--- What to do ---
Copy out everything in the listing below from its first line down to the line containing "The width and", including that line, and leave the pictures out.

--- Source data ---

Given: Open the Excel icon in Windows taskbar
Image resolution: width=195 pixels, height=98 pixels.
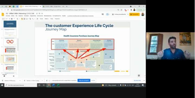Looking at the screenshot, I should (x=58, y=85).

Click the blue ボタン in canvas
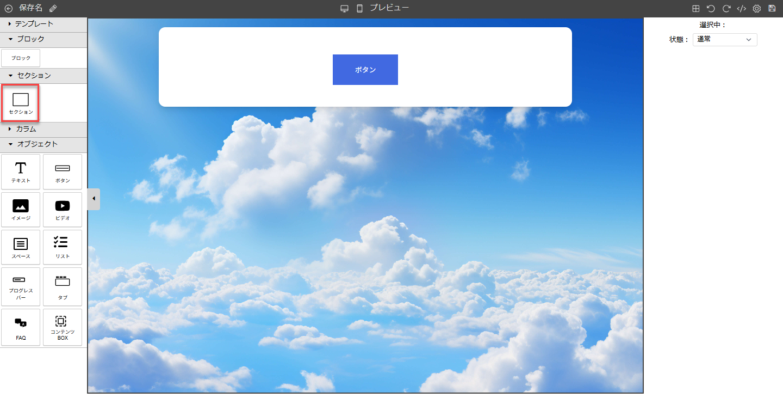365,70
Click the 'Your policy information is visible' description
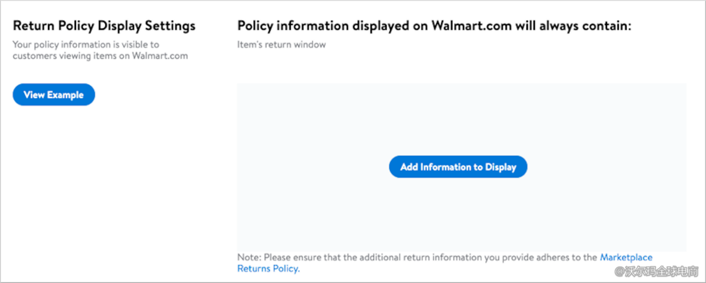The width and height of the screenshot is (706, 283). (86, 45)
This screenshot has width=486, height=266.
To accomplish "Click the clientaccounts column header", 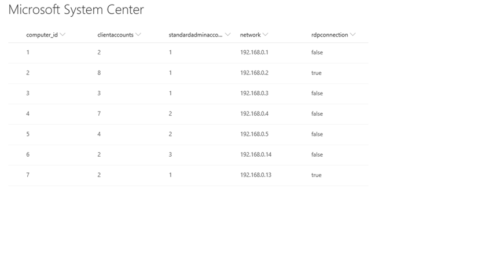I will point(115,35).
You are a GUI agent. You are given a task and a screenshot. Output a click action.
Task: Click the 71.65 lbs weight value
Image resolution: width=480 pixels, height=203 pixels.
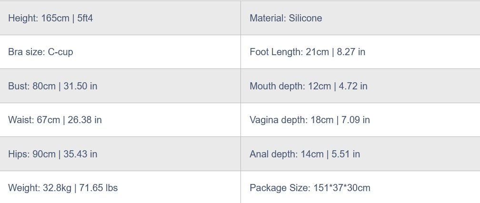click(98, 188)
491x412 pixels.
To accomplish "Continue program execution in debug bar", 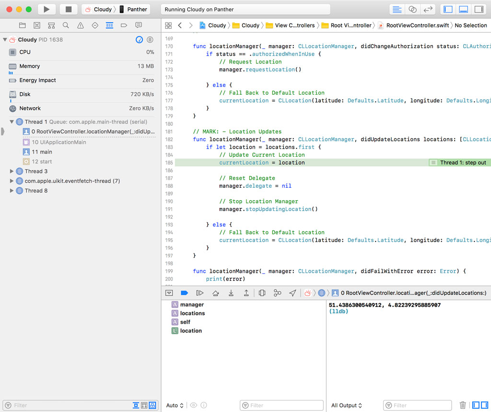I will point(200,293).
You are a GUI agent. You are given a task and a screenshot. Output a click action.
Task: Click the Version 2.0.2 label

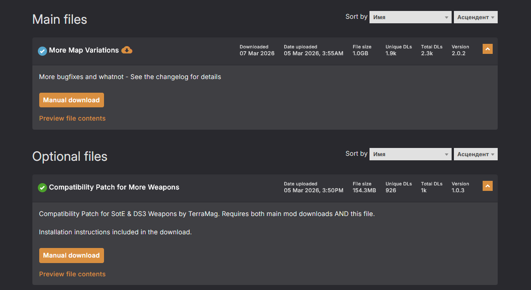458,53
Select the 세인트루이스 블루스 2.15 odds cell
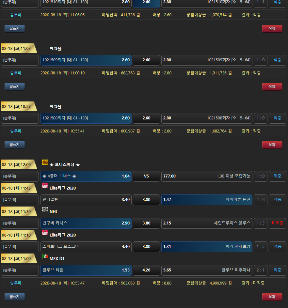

--- Full output ---
Given: Open the Excel icon in Windows taskbar
Image resolution: width=195 pixels, height=98 pixels.
Looking at the screenshot, I should (x=58, y=85).

Click the blue ボタン in canvas
365,70
Click the 'Your policy information is visible' description
The width and height of the screenshot is (706, 283). (86, 45)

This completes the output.